On the computation of the Wilcoxon signed rank statistic

Wilcoxon's signed rank test is a popular nonparametric alternative to a paired t test. In a paired t test, you analyze measurements for subjects before and after some treatment or intervention. You analyze the difference in the measurements for each subject, and test whether the mean difference is significantly different from 0. The test assumes that the distribution of the differences is normally distributed. Wilcoxon's signed rank test is similar. It tests whether the median difference is significantly different from 0. The signed rank test does not assume normality. However, it does assume that the distribution of the differences is symmetric.

Both the paired t test and the signed rank test are equivalent to a one-variable test that uses the difference between the two variables for each subject. Thus, they are univariate tests for the location parameter for the distribution of the difference. In SAS, you can use PROC UNIVARIATE to run both these tests.

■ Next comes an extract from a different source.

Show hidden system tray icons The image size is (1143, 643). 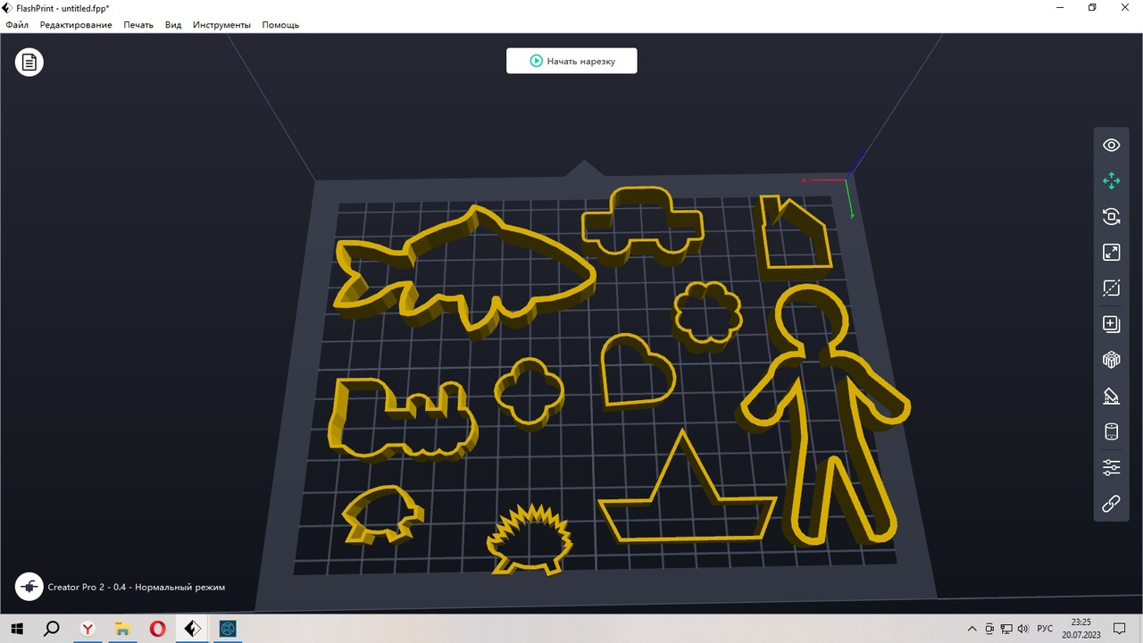coord(972,629)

A statistical programmer was trying compare the results of the Wilcoxon's signed rank test in SAS to results from a different statistical software package. The programmer was confused because the test statistics did not agree. This article shows that there are two different (but equivalent) statistics for the signed rank test. Ironically, SAS does not actually compute any "signed ranks" when it computes the eponymous test statistic!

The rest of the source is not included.